Gold Panda - Good Luck and Do Your Best
Gold Panda is a focussed, driven man. Two maxed out credit cards funded his first soul searching visit to his Japan; there’s no time to waste when the direction of one’s life hangs in the balance. Good Luck and Do Your Best finds the Chelmsford musician returned to the country he holds dear, music formed from his love of Japan’s wide palette, especially its spring and autumn illumination: “the orange light that makes the place glow.” A visual project accompanies the album, photographer Laura Lewis joins Gold Panda, as if from Éric Rohmer's film 'The Green Man' in search of the rare green flash at sunset, our own thoughts and those of others revealed by magic. A rare event captured on both tape and celluloid eager for sharing.
An impatient stomping of feet introduces opening track ‘Metal Bird’’s uncertainty of this new journey, the titular bird on the roof itching to spread its wings and explore. ‘In My Car’ darts along the urban landscape’s electric trails unlocking stories behind closed curtains at the crack of dawn, natural and neon’s contrasts detailing the most colourful time of day, while ‘Chiba Nights’ finds further natural and artificial tensions: a 10th-century Shinshoji temple against Tokyo’s Disneyland resort. Then ‘Pink and Green’’s palette soothes out-of-rhythm drumbeats. The low pitched samples of ‘Song for a Dead Friend’ capture the mood but not reassurance of a funeral: a fluttering of wings signals the bird’s return waiting for life to move on. Punk is subjective, ‘I Am a Real Punk’’s meditative finger-picked guitar carves an ornamental garden oasis, white noise, the remnant of creation’s fury, also eases people into sleep.
Hi-hat percussion in ‘Hylands’ punctuates departure lounge piped music as white noise again relaxes. In sleep, ‘Time Eater’ loses our bearings, fingers tap revealing time’s relativeness in ‘Unthank’ where unwanted memories come flooding back: bird’s feet, distorted waveforms, white noise now lacking function. ‘Your Good Times Are Just Beginning’ snaps us awake, now happy memories of video arcade piano chords and saxophones from a lovely night spent in a nightclub, the final long fade describing a prosperous future.
Tensions define Gold Panda's work: consumed with self-doubt while having a positive frame of mind, thrilled by new experiences with an underlying sense of melancholy.

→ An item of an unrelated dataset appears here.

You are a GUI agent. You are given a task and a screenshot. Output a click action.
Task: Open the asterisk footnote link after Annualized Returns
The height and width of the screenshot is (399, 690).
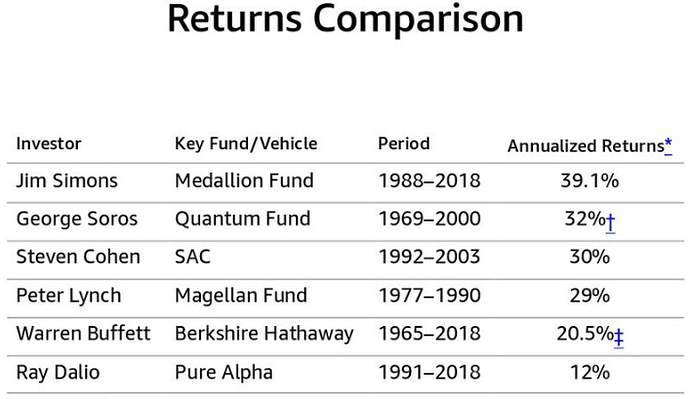668,146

This is important as he insists he cannot control the music he makes, "tracks needing to reveal themselves.” And there is a clear progression, compared to his earlier album 'Half of Where You Live', a more clear and consistent sense of place and giving over of time to one's reflections, sitting in an armchair not dancing in a night club, and perhaps inline with this, not relying as much on his almost taken for granted technical prowess. A supremely confident piece of work, inadvertently and motivationally, titled by a friendly advice offering Japanese taxi driver met during his visit. However much luck played a part in matters, Gold Panda certainly did his best.